[Collected data]
· · · ·

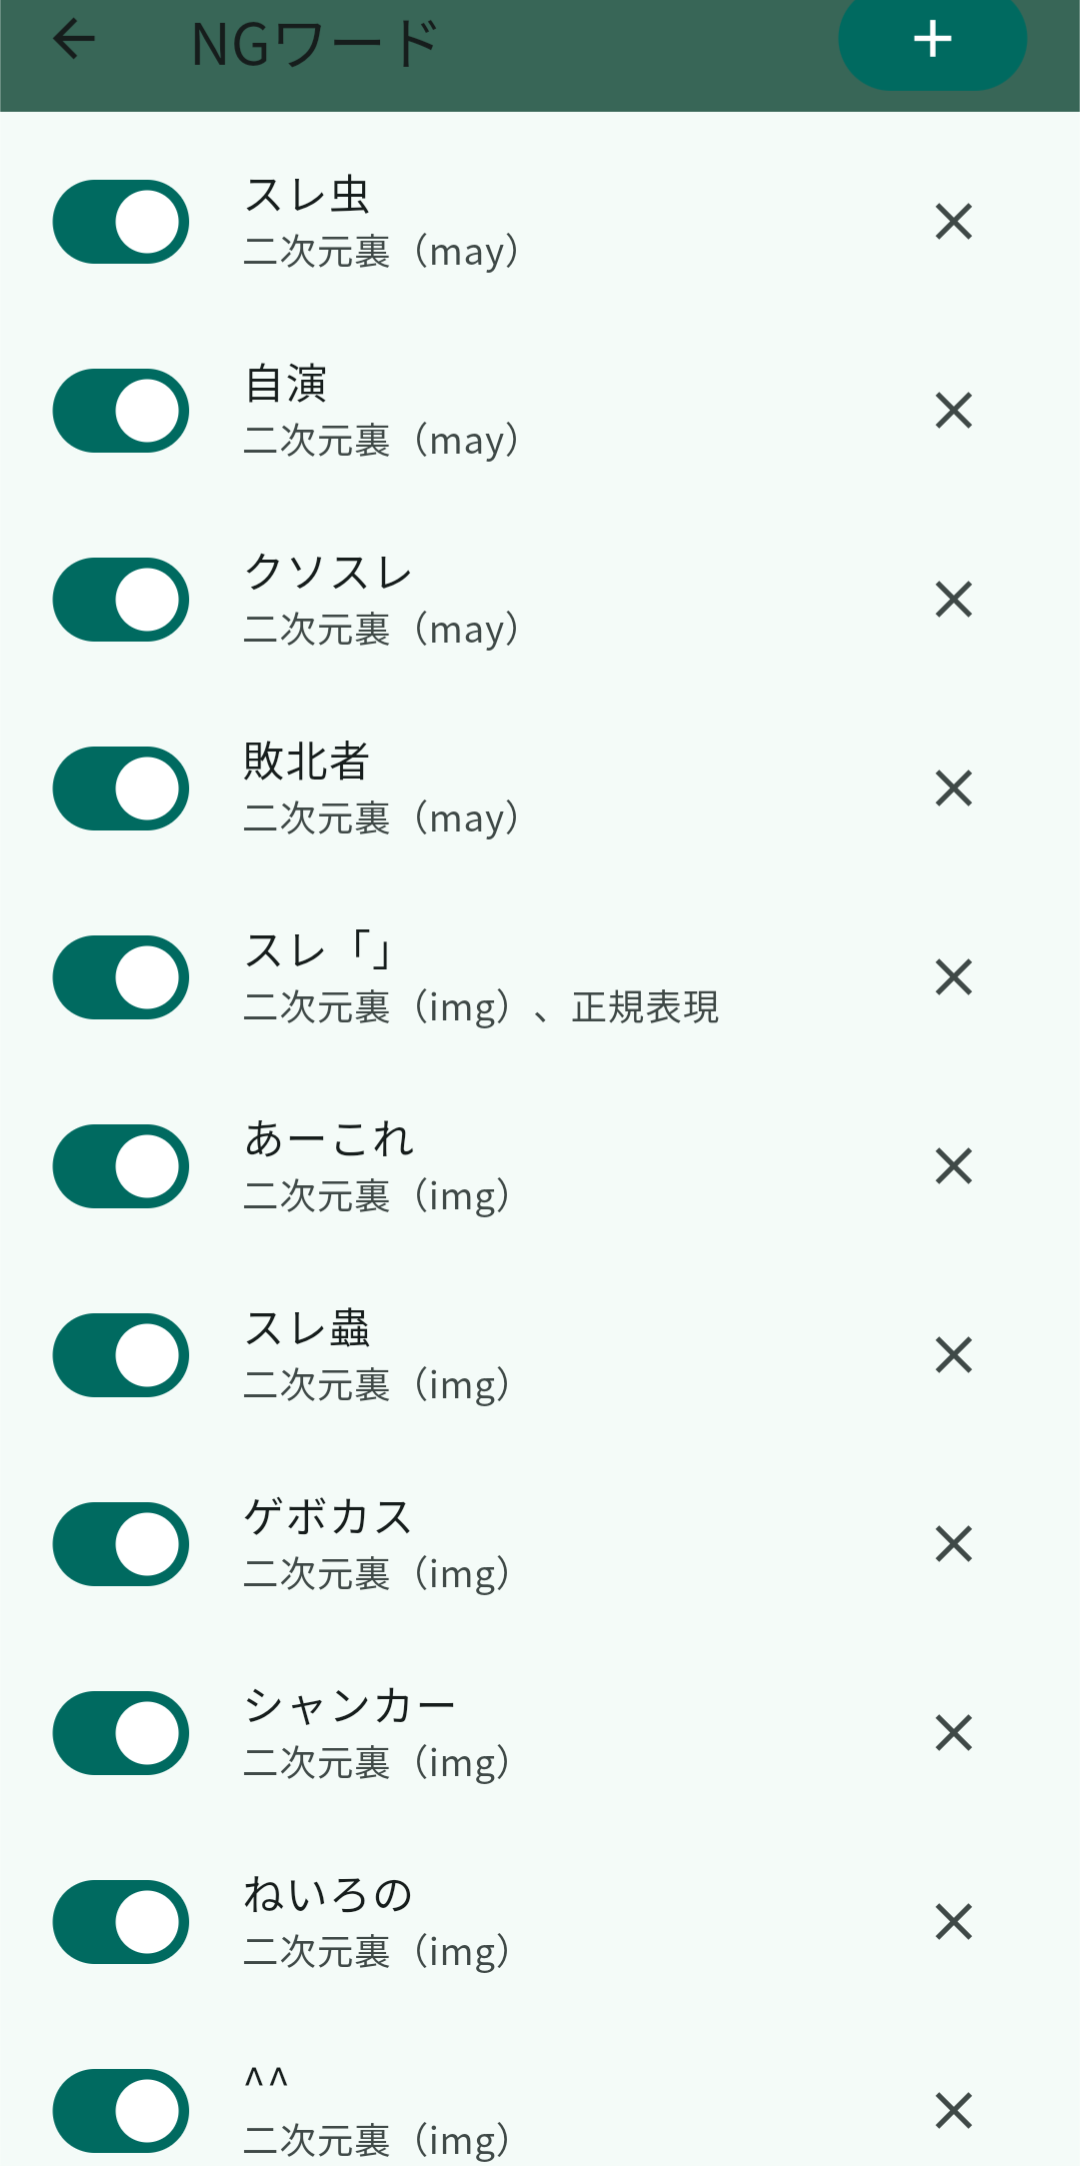Delete the クソスレ entry
Viewport: 1080px width, 2166px height.
tap(953, 600)
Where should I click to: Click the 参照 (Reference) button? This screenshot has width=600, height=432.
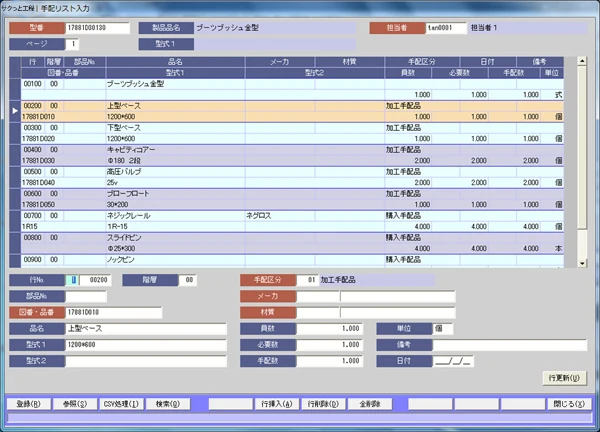pos(72,404)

· · · ·

Instructions to follow:
In the entries above, find the line containing "Where should I". Transcribe it and every later line to the end, exactly, and leave out the pictures.

Answer to this task:
Where should I click to: Click the 参照 (Reference) button? This screenshot has width=600, height=432.
pos(72,404)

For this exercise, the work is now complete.